My wish of seeing Gary Graffman perform with the Singapore Symphony Orchestra never came to fruition, as he developed focal dystonia of the right hand that disrupted his career during the early 1980s. Then he transitioned into a career of teaching the piano (at Philadelphia’s Curtis Institute), also becoming a serious collector of Asian art. Among his many students whom I was fortunate to see perform were Lydia Artimiw and the young Chinese triumvirate of Lang Lang, Yuja Wang and Haochen Zhang. He was always proud of his students, and would never be fazed by any criticism of them. To every adverse comment on LL, he would just add, “And he’s so much more than that”.
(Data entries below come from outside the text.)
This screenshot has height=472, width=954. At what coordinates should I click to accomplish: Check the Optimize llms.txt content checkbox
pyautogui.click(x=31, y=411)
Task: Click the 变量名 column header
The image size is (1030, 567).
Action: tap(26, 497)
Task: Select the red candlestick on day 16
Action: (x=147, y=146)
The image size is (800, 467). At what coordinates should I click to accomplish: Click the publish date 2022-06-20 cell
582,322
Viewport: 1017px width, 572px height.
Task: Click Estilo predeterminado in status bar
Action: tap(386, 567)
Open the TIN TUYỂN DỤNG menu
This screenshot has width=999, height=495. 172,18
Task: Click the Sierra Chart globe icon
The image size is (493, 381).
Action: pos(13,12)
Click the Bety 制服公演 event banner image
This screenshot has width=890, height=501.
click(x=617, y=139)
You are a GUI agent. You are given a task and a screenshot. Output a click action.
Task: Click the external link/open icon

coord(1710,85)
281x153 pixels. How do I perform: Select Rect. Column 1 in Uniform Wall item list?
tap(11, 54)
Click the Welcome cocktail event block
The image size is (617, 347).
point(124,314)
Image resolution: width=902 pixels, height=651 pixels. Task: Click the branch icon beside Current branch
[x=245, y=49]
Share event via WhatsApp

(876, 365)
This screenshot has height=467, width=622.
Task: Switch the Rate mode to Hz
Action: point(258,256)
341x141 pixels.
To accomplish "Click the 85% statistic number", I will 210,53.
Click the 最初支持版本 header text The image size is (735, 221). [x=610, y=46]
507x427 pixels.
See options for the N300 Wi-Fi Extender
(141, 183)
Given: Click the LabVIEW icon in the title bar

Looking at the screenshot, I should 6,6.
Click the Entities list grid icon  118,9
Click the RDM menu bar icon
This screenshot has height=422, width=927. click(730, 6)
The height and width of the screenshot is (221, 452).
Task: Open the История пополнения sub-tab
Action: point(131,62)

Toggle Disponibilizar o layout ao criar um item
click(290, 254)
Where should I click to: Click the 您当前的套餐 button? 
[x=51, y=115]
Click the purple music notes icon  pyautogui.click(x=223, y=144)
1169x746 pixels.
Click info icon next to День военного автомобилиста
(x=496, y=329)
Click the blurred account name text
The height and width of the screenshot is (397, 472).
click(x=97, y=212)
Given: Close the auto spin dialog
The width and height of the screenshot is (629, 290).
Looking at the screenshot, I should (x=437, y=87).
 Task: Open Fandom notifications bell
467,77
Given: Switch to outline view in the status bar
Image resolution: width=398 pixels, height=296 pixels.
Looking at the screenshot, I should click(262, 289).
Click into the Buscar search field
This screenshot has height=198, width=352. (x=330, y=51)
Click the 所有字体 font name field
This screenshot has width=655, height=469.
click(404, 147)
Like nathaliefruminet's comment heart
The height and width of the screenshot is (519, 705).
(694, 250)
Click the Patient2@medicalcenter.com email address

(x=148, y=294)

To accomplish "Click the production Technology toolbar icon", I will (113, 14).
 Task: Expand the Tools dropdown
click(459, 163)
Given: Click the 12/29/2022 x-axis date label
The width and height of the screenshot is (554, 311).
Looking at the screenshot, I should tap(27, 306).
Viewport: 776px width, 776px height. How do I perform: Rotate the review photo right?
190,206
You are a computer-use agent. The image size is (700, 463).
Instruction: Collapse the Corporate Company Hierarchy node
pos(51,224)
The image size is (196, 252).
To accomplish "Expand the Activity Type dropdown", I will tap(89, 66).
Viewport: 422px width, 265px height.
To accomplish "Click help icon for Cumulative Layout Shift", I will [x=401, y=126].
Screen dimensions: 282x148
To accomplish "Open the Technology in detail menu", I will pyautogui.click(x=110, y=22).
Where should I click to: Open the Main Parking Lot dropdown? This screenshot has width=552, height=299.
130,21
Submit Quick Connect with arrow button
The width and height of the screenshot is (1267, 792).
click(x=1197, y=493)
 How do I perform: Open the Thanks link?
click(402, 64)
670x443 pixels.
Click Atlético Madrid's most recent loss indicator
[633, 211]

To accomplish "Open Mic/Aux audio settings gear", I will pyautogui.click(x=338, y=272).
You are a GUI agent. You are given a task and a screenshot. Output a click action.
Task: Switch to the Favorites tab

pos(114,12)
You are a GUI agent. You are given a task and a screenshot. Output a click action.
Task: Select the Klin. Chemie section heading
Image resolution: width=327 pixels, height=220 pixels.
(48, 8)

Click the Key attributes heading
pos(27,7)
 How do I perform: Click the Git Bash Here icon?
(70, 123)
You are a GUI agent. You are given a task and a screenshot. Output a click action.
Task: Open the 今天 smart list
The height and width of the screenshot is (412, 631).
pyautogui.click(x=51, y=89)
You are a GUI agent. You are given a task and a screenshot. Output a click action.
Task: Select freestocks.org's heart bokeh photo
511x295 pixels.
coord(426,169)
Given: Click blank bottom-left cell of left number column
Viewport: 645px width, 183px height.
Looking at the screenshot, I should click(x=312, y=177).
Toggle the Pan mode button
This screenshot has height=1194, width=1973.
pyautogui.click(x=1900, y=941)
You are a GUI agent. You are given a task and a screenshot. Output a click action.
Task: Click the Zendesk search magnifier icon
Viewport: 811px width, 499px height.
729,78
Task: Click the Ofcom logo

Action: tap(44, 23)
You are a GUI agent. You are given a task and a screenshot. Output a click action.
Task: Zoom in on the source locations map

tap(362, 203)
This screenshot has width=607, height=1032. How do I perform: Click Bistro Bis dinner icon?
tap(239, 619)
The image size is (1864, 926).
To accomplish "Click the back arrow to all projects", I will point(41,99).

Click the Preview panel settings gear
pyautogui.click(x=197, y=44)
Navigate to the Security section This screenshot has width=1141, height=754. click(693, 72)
Notice that Lang Lang's autograph
is far bigger than Gary Graffman's.
The Gary Graffmann Sony Classical box-set.
GG with Yuja Wang

GG with Haochen Zhang

GG with the young Tengku Irfan (Malaysia)
and Aristo Sham (Hong Kong) in 2009,
after hearing the youngsters improvise.


I finally got to meet my musical idol in 2005, at the 1st Hong Kong International Piano Competition where he was a jury member (alongside other piano luminaries like Leon Fleisher, Vladimir Ashkenazy and Vladimir Krainev). He was a regular presence at the Chopin Society of Hong Kong’s festivals and events. In 2006, I finally got to see him perform a recital of left hand solo repertoire and Erich Korngold’s Suite for piano quartet at the HK Cultural Centre. 

GG (extreme right) and the jury of the 2008
Hong Kong International Piano Competition
headed by Vladimir Ashkenazy.


He also gave an illuminating talk about his life in music at the Society’s breakfast meeting, the proceedings which have been described here:


At the same event, he also autographed my copy of his autobiography I Really Should Be Practising, a candid, witty and self-deprecatory account of his life till the early 1980s. Its title alone could easily describe the state of all of us would-be piano players.



Sometime in 2009, I was asked to accompany him in a taxi from the Peninsula Hotel to City Hall Concert Hall where a concert of The Joy of Music Festival was to take place. That was, for me, the greatest honour thought possible, and within that 20 short minutes, I went on to regale him on how his Rachmaninoff recording had changed my life forever. He sat there quietly, probably wondering how many times he had heard all of this before. After finding out I was from Singapore, he warmly recounted a former Singaporean student of his who had invited him to a concert she was conducting. He had to decline since he was now in Hong Kong. That Singaporean was the conductor Wang Ya-Hui, who is presently based in Taiwan.


A left hand piano recital in The Joy of Music Festival 2009 was covered by yours truly here:



Years later, I was asked to write a blurb to promote Singaporean violinist and Curtis alumna Siow Lee-Chin’s autobiography From Clementi to Carnegie. I was most honoured to find my musings placed in the same page and below that of Gary Graffman’s.

Also notice how great artists
get their message across in far fewer words.

About piano concertos, I finally got to see Graffman perform and these concerts were also in Hong Kong. These included Prokofiev’s Fourth Piano Concerto (in 2008) and Ravel’s Left Hand Piano Concerto (2011), both conducted by Vladimir Ashkenazy. Needless to say, those were unforgettable musical events for me.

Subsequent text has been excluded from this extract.